Health Volunteers Overseas Collaboration Helps to Address Health Care Challenges in Uganda

There is a critical shortage of appropriately trained health care providers in resource-scarce countries across the globe. The World Health Organization (WHO) estimates that the global needs-based shortage of health workers in 2013 is nearly 17.4 million.

Advertisement
 

This shortage has a direct impact on the delivery of care – particularly in the area of women’s health.

An appropriately trained health workforce is necessary to address these health challenges and save lives.

“The priority everywhere is to decrease maternal and neonatal mortality,” said Meg Autry, MD, director of the Health Volunteers Overseas obstetrics and gynecology project in Kampala, Uganda.

In 2016, the American College of Obstetrics and Gynecology partnered with Health Volunteers Overseas (HVO), a US-based nonprofit organization that has spent more than 31 years working with partners in resource-scarce countries to provide teaching, training and professional opportunity to health workers. ACOG sponsors HVO’s newest program in obstetrics and gynecology.

“I was the point person for the ACOG-HVO collaboration with Makerere University and Mulago Hospital,” noted Dr. Autry. “From my education standpoint, I wanted to collaborate and try to help physicians and teachers in Uganda improve their health care provision to women.”

In 2017, HVO began recruiting volunteers for a new project at Makerere University and Mulago Hospital in Kampala, Uganda.

“In Uganda, our collaboration brings education throughout the continuum; medical students, junior house officers, senior house officers, midwifery students, midwives and faculty,” explained Dr. Autry. “We do talks, surgical education, including laparoscopy… as well as evidence-based obstetric care.”

Dr. Autry helped to launch the HVO project and currently serves as project director, vetting and preparing volunteers for the project. She has been visiting Makerere University and Mulago hospital for more than a decade, facilitating training and education opportunities for the staff and students of the university and hospital.

“We have published together, and I have helped mentor graduates and I consider them good friends. We communicate on WhatsApp constantly for clinical and research questions,” explained Dr. Autry.

Dr. Autry also noted the benefit to her own professional development and benefits of volunteering to work alongside colleagues in Uganda: “… it is an incredible experience to work beside really knowledgeable and dedicated doctors who are limited only by the resources available to them.”

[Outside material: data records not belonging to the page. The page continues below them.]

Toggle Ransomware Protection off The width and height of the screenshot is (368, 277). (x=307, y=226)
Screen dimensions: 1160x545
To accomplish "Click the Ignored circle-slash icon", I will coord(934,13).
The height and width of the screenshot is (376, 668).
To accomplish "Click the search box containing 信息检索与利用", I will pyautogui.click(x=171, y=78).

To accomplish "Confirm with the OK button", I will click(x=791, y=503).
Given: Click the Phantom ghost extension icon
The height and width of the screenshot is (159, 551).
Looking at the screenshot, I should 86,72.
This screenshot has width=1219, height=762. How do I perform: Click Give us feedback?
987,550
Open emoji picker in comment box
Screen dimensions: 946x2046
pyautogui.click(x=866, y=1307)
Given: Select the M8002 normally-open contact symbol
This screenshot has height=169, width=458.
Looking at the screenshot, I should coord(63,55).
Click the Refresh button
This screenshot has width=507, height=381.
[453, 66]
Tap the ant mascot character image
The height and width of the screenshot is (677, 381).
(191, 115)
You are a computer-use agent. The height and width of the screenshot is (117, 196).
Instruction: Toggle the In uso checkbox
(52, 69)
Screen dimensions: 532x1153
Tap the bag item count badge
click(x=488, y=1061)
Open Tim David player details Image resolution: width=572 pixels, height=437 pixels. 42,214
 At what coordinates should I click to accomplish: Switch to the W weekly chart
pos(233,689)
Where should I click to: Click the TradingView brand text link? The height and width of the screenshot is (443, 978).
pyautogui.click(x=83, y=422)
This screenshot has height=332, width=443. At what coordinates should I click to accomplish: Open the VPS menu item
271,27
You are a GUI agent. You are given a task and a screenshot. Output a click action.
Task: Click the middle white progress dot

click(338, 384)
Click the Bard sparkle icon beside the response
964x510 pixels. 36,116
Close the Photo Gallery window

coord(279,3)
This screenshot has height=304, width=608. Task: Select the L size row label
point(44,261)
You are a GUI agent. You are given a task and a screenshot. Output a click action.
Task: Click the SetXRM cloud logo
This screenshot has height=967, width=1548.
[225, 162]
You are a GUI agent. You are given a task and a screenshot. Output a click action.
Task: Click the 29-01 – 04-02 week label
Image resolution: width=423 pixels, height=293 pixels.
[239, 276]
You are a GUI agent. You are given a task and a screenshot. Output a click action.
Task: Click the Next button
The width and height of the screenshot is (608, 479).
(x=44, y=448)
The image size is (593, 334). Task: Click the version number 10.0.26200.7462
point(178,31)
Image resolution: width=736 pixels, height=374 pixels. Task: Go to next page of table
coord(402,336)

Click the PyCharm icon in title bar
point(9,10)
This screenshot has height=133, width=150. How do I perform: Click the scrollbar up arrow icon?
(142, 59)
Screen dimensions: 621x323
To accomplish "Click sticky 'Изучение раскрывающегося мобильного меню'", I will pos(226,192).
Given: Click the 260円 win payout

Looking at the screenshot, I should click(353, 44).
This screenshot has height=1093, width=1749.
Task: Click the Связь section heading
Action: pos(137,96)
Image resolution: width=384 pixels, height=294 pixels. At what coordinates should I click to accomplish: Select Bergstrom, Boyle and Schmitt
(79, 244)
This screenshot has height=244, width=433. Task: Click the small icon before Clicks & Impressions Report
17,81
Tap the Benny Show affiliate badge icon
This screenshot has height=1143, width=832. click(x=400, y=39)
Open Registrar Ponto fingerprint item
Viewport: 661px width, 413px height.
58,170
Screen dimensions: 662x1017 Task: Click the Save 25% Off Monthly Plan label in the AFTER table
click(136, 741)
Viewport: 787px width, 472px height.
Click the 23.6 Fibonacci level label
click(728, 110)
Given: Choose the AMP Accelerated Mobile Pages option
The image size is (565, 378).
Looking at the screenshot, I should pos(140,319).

Volunteers to HVO’s project in Uganda serve a minimum of one week, giving lectures, providing surgical training, and mentoring local health workers while on-site.

Dr. Autry added that the Uganda project seeks volunteers who specialize in varying topics: “There’s a place for everyone; you could do obstetrics, you could do gynecology, you could do emergency gynecology… In Uganda, you can really help in the areas that you are most experienced.”

In addition to its project in Uganda, HVO is seeking volunteers for two to four week assignments at project sites in Haiti and Vietnam. HVO accepts volunteers on a rolling basis.

“I think the important things to emphasize is that the advantage of volunteering with HVO versus other opportunities is that the sites are vetted,” observed Dr. Autry. “There’s support on the ground, and they’re longitudinal – it’s an ongoing collaboration.”